Are these still around?


----------



## Michael Dorosh (28 Dec 2004)

Matt_Fisher said:
			
		

> I know that for awhile there was an OD travel mug that was quite popular in the CFs that you could have done up with your regimental emblem on it.
> 
> Are these still around?



Yes.


----------



## Fishbone Jones (28 Dec 2004)

Thx Matt,

Been looking for something to replace the deep dish pie tin that I've been using for the last ten years. It'd get bent and out of shape, but never broke or spilled on me. ;D


----------



## Danjanou (28 Dec 2004)

Michael, any idea where you can get those green plastic mugs with insignia on them? Sounds like a good gift idea.


----------



## Michael Dorosh (28 Dec 2004)

Danjanou said:
			
		

> Michael, any idea where you can get those green plastic mugs with insignia on them? Sounds like a good gift idea.



Mmm...our kit shop gets them done up, I will ask in the new year. The last batch were not in OD, though, but some kind of bright green - ick.  We like the OD ones cause they slip on the webbing and blend in.


----------



## Bomber (29 Dec 2004)

(Dataset items)
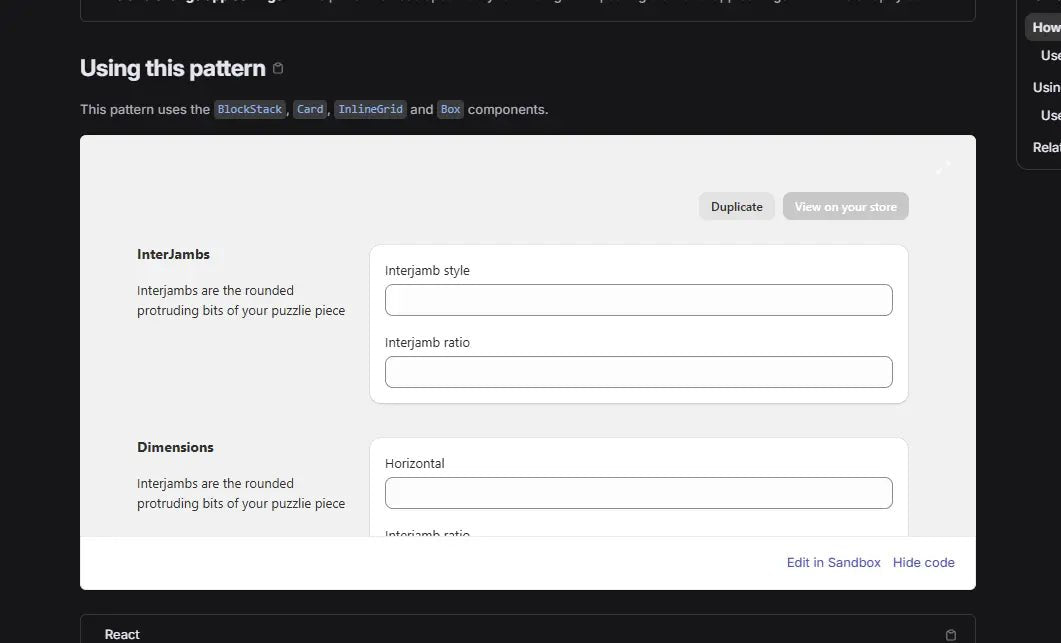Switch to the React code tab
This screenshot has height=643, width=1061.
[122, 634]
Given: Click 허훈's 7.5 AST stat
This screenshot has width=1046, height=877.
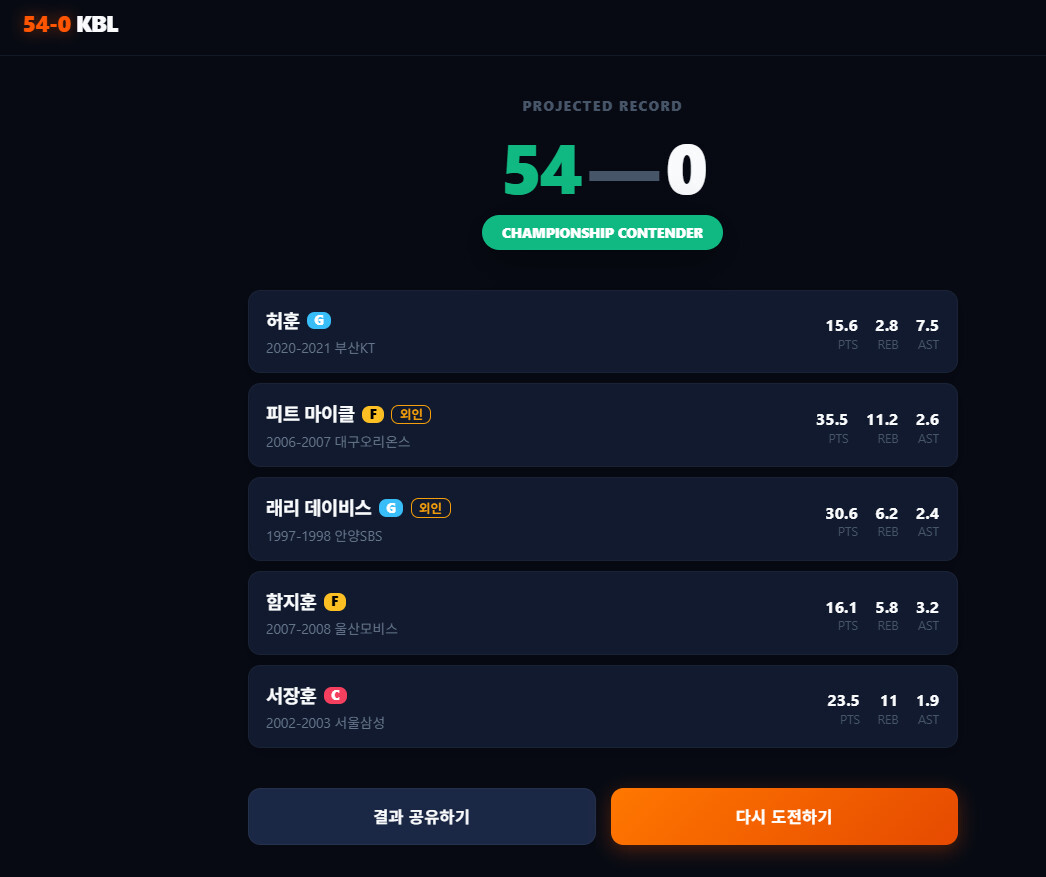Looking at the screenshot, I should tap(927, 333).
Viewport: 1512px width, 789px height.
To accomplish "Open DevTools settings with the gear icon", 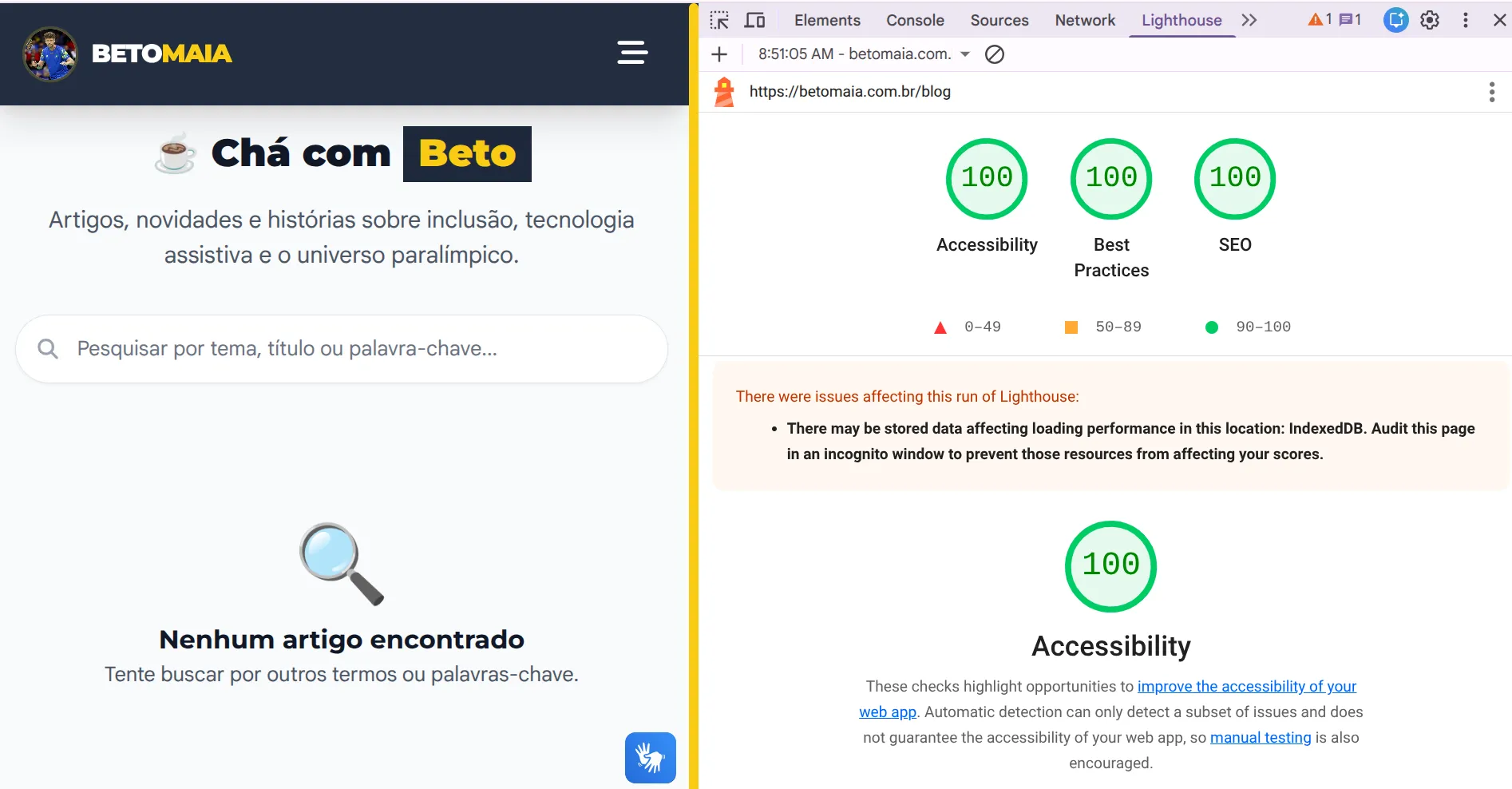I will tap(1430, 20).
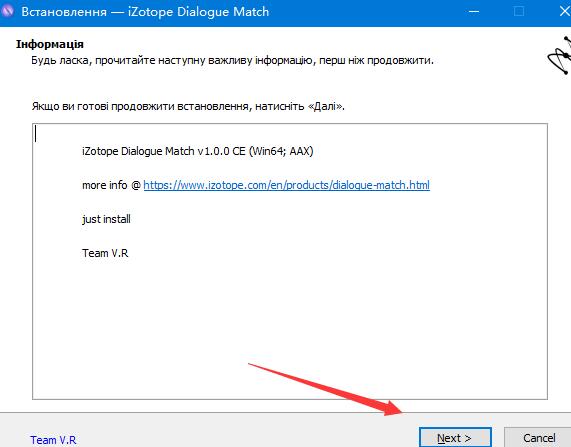Cancel the iZotope Dialogue Match installation
This screenshot has width=571, height=447.
(538, 437)
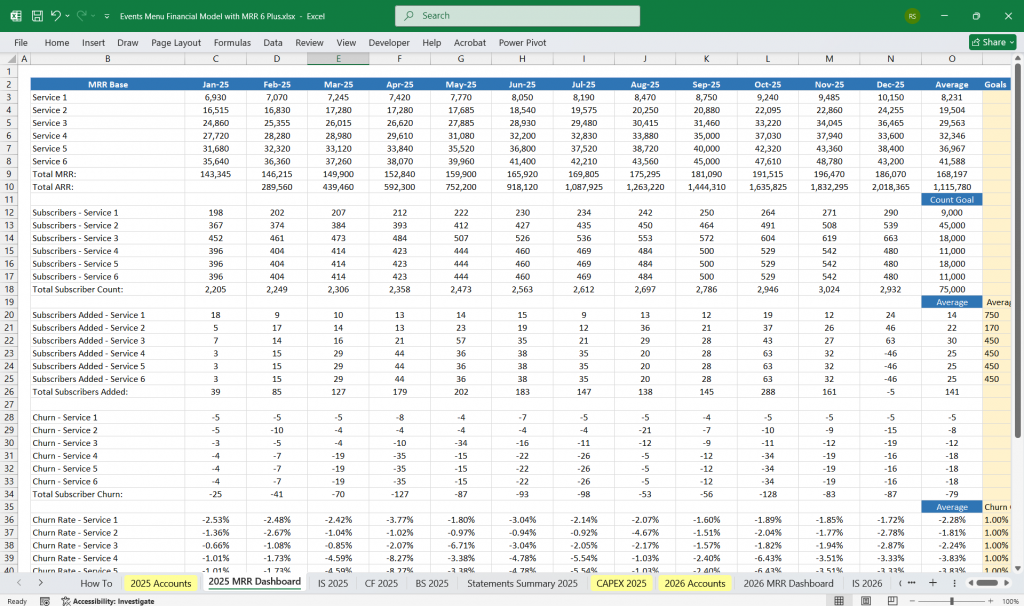Switch to the Formulas ribbon tab
1024x606 pixels.
pyautogui.click(x=232, y=42)
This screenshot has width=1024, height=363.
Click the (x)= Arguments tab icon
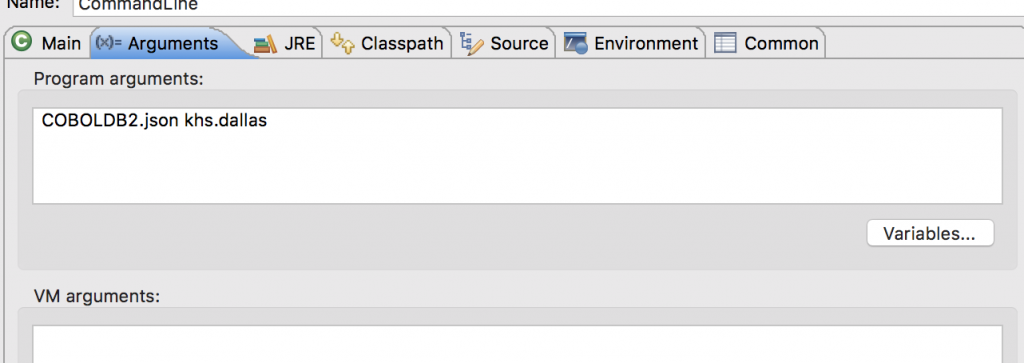108,43
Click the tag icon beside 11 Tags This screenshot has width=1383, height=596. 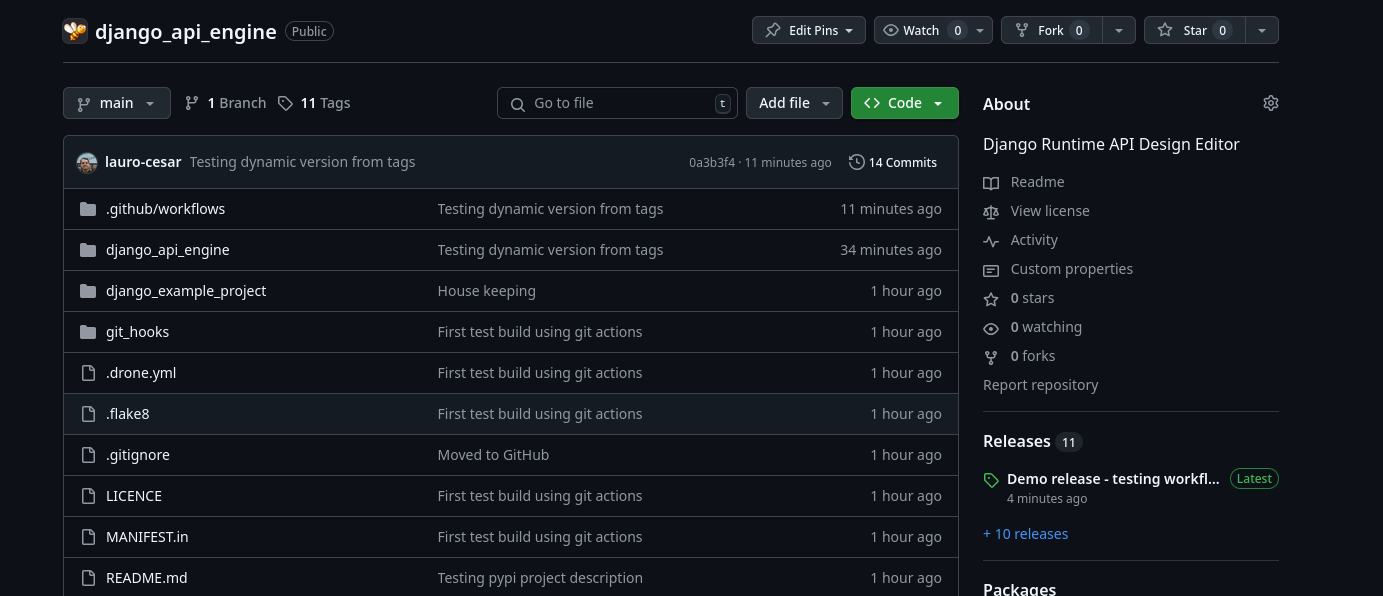(285, 103)
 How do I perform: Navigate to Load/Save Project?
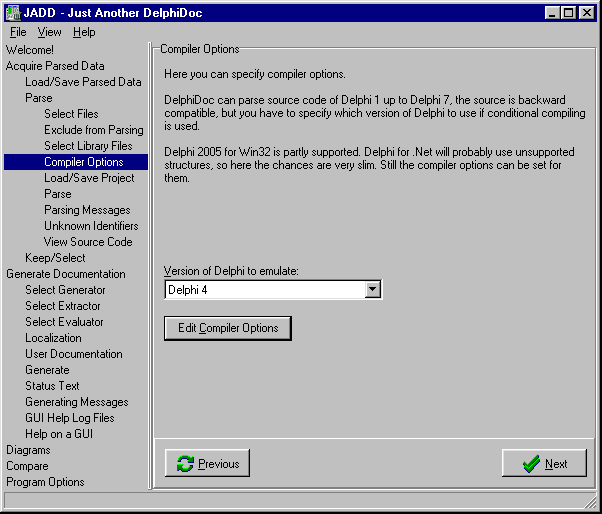(x=89, y=178)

## Tasks and exercises
(a) In the forum thread, what color were the mugs in the kit shop's last batch?
(b) Please arrange everything in the records from the start down to the line containing "Looking at the" as a numbered list, skipping blank lines and leaving out the pictures.
The forum thread and the records have no connection to each other.

## Responses to the exercise
(a) Bright green, not OD.

(b)
1. Switch to the React code tab
2. This screenshot has height=643, width=1061.
3. [122, 634]
4. Given: Click 허훈's 7.5 AST stat
5. This screenshot has width=1046, height=877.
6. Looking at the screenshot, I should tap(927, 333).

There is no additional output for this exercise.